#### Text passage
* begin *
Figure 4. 20-year life expectancy predicted curves for male and female in Japan using the independent FPCA model, the unweighted MFPCA model, the wMFPCA model, the Product-Ratio model, the weighted multilevel FPCA model and the coherent wMFPCA model. Blue sold line is used for male and red sold line is used for female. Dotted lines are the observed life expectancy for males and females. (a) Independent FPCA model, (b) Unweighted MFPCA model, (c) wMFPCA model, (d) Product-Ratio model, (e) Weighted multilevel FPCA model, (f) Coherent wMFPCA model.

4.5. Forecast accuracy evaluation with comparisons to other existing methods

We now evaluate and compare the forecast accuracy of our two proposed models − the wMPFCA model and the coherent wMFPCA model with the four different approaches − the independent FPCA model, the unweighted MFPCA model, the Product-Ratio model and the weighted multilevel FPCA model demonstrated in the previous section.
* end *
#### Information shown
* begin *
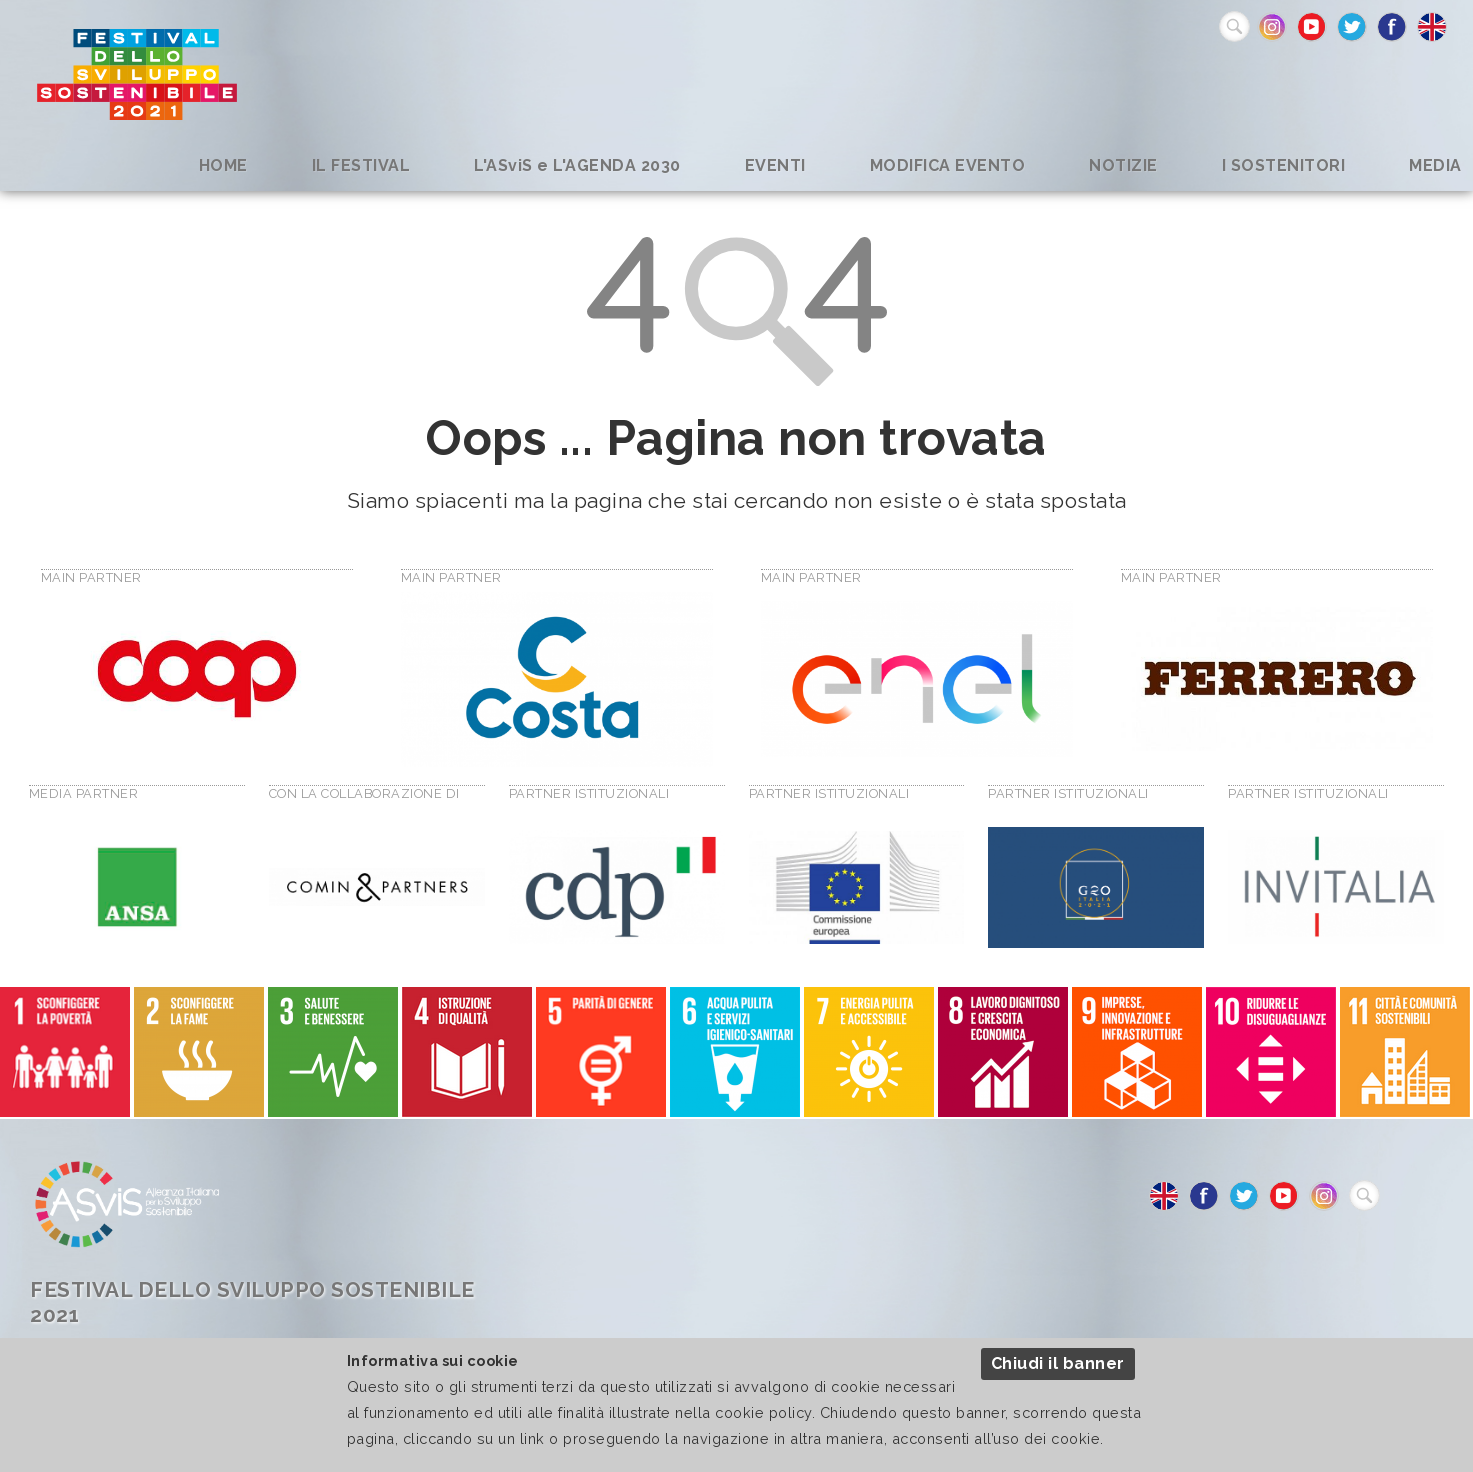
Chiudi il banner (1058, 1363)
* end *
#### Required tasks
1. Transcribe the life expectancy passage from "Figure 4. 20-year" to "(f) Coherent wMFPCA model.".
2. Answer these questions from the life expectancy passage:
(a) What color line is used for females in Figure 4?
(b) What do the dotted lines in Figure 4 show?
(c) What is the title of section 4.5?
3. List every model whose predicted curves appear in Figure 4 of the life expectancy passage.

#### Responses to the tasks
1.
Figure 4. 20-year life expectancy predicted curves for male and female in Japan using the independent FPCA model, the unweighted MFPCA model, the wMFPCA model, the Product-Ratio model, the weighted multilevel FPCA model and the coherent wMFPCA model. Blue sold line is used for male and red sold line is used for female. Dotted lines are the observed life expectancy for males and females. (a) Independent FPCA model, (b) Unweighted MFPCA model, (c) wMFPCA model, (d) Product-Ratio model, (e) Weighted multilevel FPCA model, (f) Coherent wMFPCA model.

2.
(a) Red
(b) The observed life expectancy for males and females
(c) Forecast accuracy evaluation with comparisons to other existing methods

3.
- Independent FPCA model
- Unweighted MFPCA model
- wMFPCA model
- Product-Ratio model
- Weighted multilevel FPCA model
- Coherent wMFPCA model